SCIENCE & SOCIETY
January 9, 2003, has become a memorable date in the history of the National Academies and its commitment to advise the nation on science, engineering, and medicine. That day, National Academy of Sciences President Bruce Alberts welcomed an auditorium packed with scientists, national security officials, policy analysts, and journalists. The Academies, in partnership with the Center for Strategic and International Studies (CSIS), hosted a daylong "town hall meeting" to search for answers to a series of complex, interconnected questions that -- post-Sept. 11 -- have haunted many researchers in the life sciences: Could the results of their work -- widely available in print and online in peer-reviewed journals -- be hijacked and turned against civilized society? If so, does the risk of terrorists appropriating certain kinds of "sensitive" information justify limiting or even prohibiting its publication? If publication were restricted, who would decide what should be published or not? How could the standards be more than just arbitrary? And, what exactly makes some information sensitive?
The tension at the meeting was palpable. John Hamre, president of CSIS and a former deputy secretary of defense, began by warning that officials charged with safeguarding national security and scientists approach the subject of terrorism with very different attitudes, goals, and knowledge bases. "The political climate we are in," Hamre explained, "is leaning toward the direction of imposing security regulations that buy precious little security but have terribly negative consequences for the conduct of science. The scientific community … tends to discount this as just 'the security guys are a bunch of dopes, and if only they'd be smarter they'd leave us alone.'"
Certain kinds of knowledge in the physical sciences -- the design of nuclear weapons, for example -- have long been considered too dangerous to make public. Since the beginning of the atomic age, physicists and governments have readily agreed that most research about nuclear technology needs to be classified and kept secret.
But application of this approach to the biological sciences is more problematic. The very same detailed knowledge that could be used to fight a disease or disable a plant or animal pathogen might, in the world after 9/11, also serve as a "cookbook" for terrorists wanting to create a powerful biological weapon. Although unclassified, might some information in the life sciences be too "sensitive" to be published in a journal or posted online? But, if it was not published, how could fellow scientists assess the latest data and build upon the findings of others? Scientists need to openly share their findings through scientific literature, so that results from one group can be challenged and extended by others, with each new advance being built upon the findings of others. That, in fact, is how science works best.

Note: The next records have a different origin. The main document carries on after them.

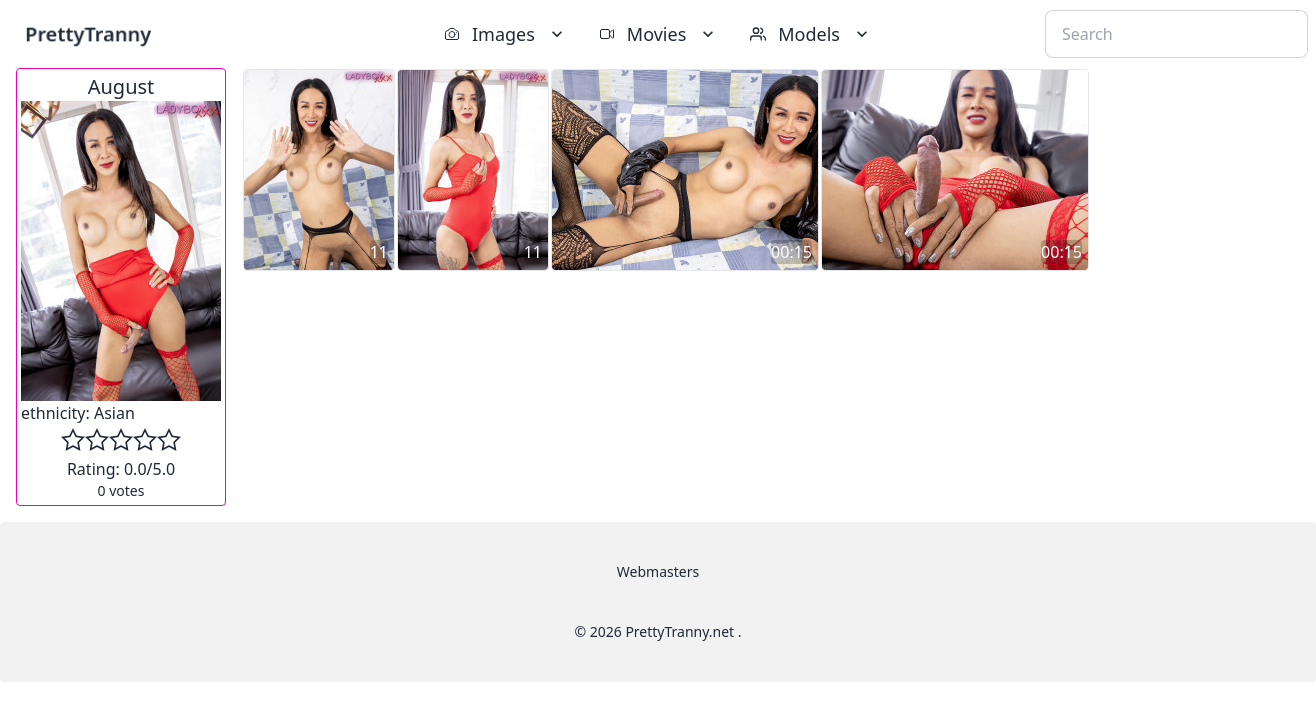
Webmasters (658, 571)
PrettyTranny (88, 33)
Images (505, 34)
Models (811, 34)
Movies (658, 34)
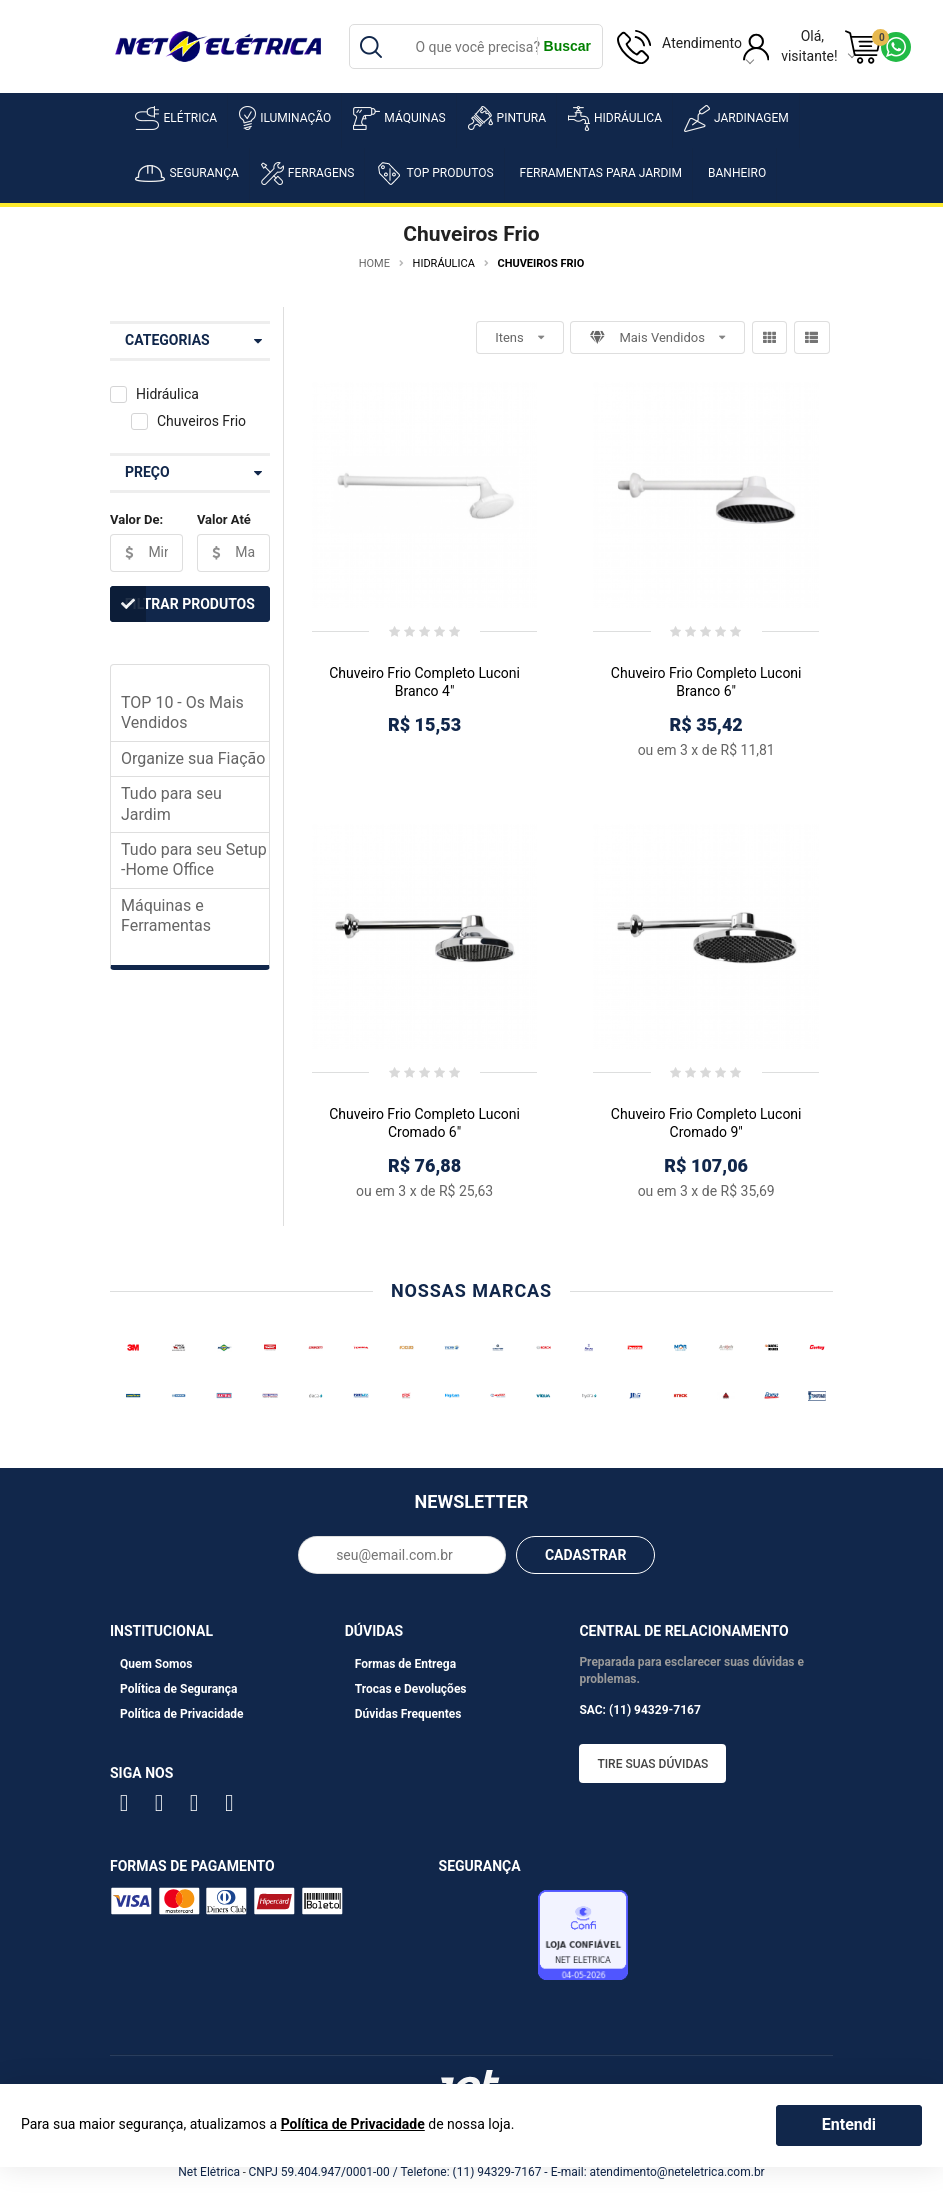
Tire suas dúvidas (652, 1764)
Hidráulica (615, 118)
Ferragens (308, 173)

Several scientists said they had already come face to face with these dilemmas. Last year Ariella Rosengard, a University of Pennsylvania immunologist, published a paper which described how part of the smallpox virus functions. "As a mother of two wonderful children," she said, "I ask myself the following question: Could our work help to make the world they inherit more or less secure?" As a scientist, she expressed another worry: "... if we eliminate our ability to freely express our research results, we will end up saying it's not just worth it."
After the January meeting, editors and publishers of 32 of the world's leading scientific journals decided they had heard enough to begin taking action. "We recognize," they said in a joint statement published in February in the Proceedings of the National Academy of Sciences, Nature, and Science, "that the prospect of bioterrorism has raised legitimate concerns about the potential abuse of published information, but [we] also recognize that research in the very same fields will be critical to society in meeting the challenges of defense." Based on what it had learned, the group agreed that "on occasions an editor may conclude that the potential harm of publication outweighs the potential societal benefits. Under such circumstances, the paper should be modified, or not be published."
Ronald Atlas, president of the American Society of Microbiology, called this new scientific publishers' policy a work in progress that should "begin by defining what is sensitive and then move to considering how best to protect that information, going beyond classification to ethically responsible citizenship."
January's meeting was only the beginning of dialogue-building between scientists and the national security community. This spring, the National Academies and CSIS are taking the next step, jointly underwriting a series of roundtable meetings about the complex issues at the intersection of the life sciences and national security. The roundtable, whose members include leading scientists and former government leaders, will hear concerns from both communities in an effort to solve problems in real time and build consensus, as well as trust. This joint initiative will be co-chaired by David Baltimore, president of the California Institute of Technology, and Harold Brown, former secretary of defense under President Carter.